When Zion Feels Forgotten
Isaiah paints a landscape of homecoming. Prisoners hear, “Come out.” Those in darkness are told, “Show yourselves.” God carves roads through mountains and leads the frail beside springs. Then Isaiah takes us into the deepest ache: the suspicion that God has let our name fade from memory. It is a modern ache too: felt by the overlooked employee, the caregiver who never hears “thank you,” the student who fears being average, the grieving parent staring at an empty chair, the person scrolling through feeds that amplify everyone else’s triumphs.

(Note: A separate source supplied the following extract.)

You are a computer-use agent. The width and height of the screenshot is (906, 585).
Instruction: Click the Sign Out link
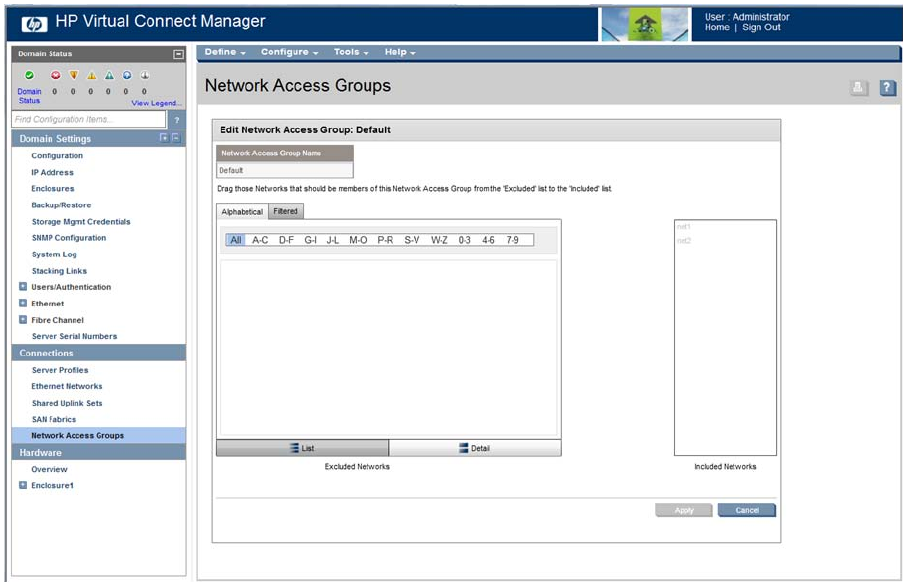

God answers not with data but with an image: a mother’s body remembering her child. “Even should she forget, I will never forget you.” Divine remembrance is not a passing thought; it is covenant fidelity. God remembers in order to restore. The valleys of anxiety and the mountain passes of indecision are not impassable to him. Where we see rocky impossibility, he says, “I will cut a road.” Lent is not just about walking harder; it’s about recognizing that God is actively building a way in.
If that sounds too gentle for the harshness of reality, listen to the details: “They shall not hunger or thirst, nor shall the scorching wind or the sun strike them.” The text acknowledges the heat; it does not deny the sun. But it insists there is a guide who pities, who knows how to shade the vulnerable and bring them to water. Hope is not denial; it is a different map.
The Father Who Never Stops Loving
In the Gospel, Jesus speaks into a controversy: his healing on the Sabbath. “My Father is at work until now, so I am at work.” He is not excusing restlessness; he is revealing the heartbeat of creation. God’s Sabbath is not absenteeism; it is the constant, underlying gift of being. The Father’s “work” is to love into existence and to restore what sin and death unravel. If the Father never ceases loving, the Son never ceases to let that love flow through him.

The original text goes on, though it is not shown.